(Word and item position data)

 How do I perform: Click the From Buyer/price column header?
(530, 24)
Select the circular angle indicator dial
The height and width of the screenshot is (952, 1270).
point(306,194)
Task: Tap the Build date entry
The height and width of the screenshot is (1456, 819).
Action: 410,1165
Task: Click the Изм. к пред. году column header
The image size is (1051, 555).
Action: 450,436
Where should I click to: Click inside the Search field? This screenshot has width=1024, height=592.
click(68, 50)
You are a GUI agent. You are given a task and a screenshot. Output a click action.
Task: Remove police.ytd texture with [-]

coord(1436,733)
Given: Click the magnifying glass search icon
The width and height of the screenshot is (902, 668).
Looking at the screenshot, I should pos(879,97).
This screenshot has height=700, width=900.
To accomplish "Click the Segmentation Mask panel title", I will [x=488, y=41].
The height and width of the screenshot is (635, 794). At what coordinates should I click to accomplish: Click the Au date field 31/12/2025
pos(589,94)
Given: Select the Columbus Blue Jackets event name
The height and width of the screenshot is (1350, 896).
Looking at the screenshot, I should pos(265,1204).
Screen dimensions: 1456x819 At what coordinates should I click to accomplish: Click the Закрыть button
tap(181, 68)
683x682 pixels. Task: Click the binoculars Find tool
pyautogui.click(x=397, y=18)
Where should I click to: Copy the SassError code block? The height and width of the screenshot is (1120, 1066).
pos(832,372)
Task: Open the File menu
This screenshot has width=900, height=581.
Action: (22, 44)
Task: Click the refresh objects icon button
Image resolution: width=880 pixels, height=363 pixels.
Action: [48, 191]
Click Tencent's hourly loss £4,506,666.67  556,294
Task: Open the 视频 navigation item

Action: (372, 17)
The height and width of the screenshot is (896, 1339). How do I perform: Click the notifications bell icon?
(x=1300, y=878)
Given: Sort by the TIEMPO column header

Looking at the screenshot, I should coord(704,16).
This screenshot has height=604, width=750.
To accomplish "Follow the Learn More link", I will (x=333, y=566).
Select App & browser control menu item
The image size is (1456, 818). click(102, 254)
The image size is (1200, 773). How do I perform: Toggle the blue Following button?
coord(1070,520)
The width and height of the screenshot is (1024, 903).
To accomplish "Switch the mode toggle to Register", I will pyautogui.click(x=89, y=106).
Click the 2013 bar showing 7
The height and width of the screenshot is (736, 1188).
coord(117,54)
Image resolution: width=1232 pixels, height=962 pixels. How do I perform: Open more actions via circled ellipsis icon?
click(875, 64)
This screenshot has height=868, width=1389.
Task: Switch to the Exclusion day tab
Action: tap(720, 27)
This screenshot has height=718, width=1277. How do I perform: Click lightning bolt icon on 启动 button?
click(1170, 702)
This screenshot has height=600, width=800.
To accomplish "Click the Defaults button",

◆ Short exercise:
Rewrite all of the records above, replacing every occurrence of "column header" with "column heading". Leave everything else unchanged.

◆ Task answer:
 How do I perform: Click the From Buyer/price column heading?
(530, 24)
Select the circular angle indicator dial
The height and width of the screenshot is (952, 1270).
point(306,194)
Task: Tap the Build date entry
The height and width of the screenshot is (1456, 819).
Action: 410,1165
Task: Click the Изм. к пред. году column heading
The image size is (1051, 555).
Action: 450,436
Where should I click to: Click inside the Search field? This screenshot has width=1024, height=592.
click(68, 50)
You are a GUI agent. You are given a task and a screenshot. Output a click action.
Task: Remove police.ytd texture with [-]

coord(1436,733)
Given: Click the magnifying glass search icon
The width and height of the screenshot is (902, 668).
Looking at the screenshot, I should pos(879,97).
This screenshot has height=700, width=900.
To accomplish "Click the Segmentation Mask panel title", I will [x=488, y=41].
The height and width of the screenshot is (635, 794). At what coordinates should I click to accomplish: Click the Au date field 31/12/2025
pos(589,94)
Given: Select the Columbus Blue Jackets event name
The height and width of the screenshot is (1350, 896).
Looking at the screenshot, I should pos(265,1204).
Screen dimensions: 1456x819 At what coordinates should I click to accomplish: Click the Закрыть button
tap(181, 68)
683x682 pixels. Task: Click the binoculars Find tool
pyautogui.click(x=397, y=18)
Where should I click to: Copy the SassError code block? The height and width of the screenshot is (1120, 1066).
pos(832,372)
Task: Open the File menu
This screenshot has width=900, height=581.
Action: (22, 44)
Task: Click the refresh objects icon button
Image resolution: width=880 pixels, height=363 pixels.
Action: [48, 191]
Click Tencent's hourly loss £4,506,666.67  556,294
Task: Open the 视频 navigation item

Action: (372, 17)
The height and width of the screenshot is (896, 1339). How do I perform: Click the notifications bell icon?
(x=1300, y=878)
Given: Sort by the TIEMPO column heading

Looking at the screenshot, I should coord(704,16).
This screenshot has height=604, width=750.
To accomplish "Follow the Learn More link", I will (x=333, y=566).
Select App & browser control menu item
The image size is (1456, 818). click(102, 254)
The image size is (1200, 773). How do I perform: Toggle the blue Following button?
coord(1070,520)
The width and height of the screenshot is (1024, 903).
To accomplish "Switch the mode toggle to Register", I will pyautogui.click(x=89, y=106).
Click the 2013 bar showing 7
The height and width of the screenshot is (736, 1188).
coord(117,54)
Image resolution: width=1232 pixels, height=962 pixels. How do I perform: Open more actions via circled ellipsis icon?
click(875, 64)
This screenshot has height=868, width=1389.
Task: Switch to the Exclusion day tab
Action: tap(720, 27)
This screenshot has height=718, width=1277. How do I perform: Click lightning bolt icon on 启动 button?
click(1170, 702)
This screenshot has height=600, width=800.
To accomplish "Click the Defaults button",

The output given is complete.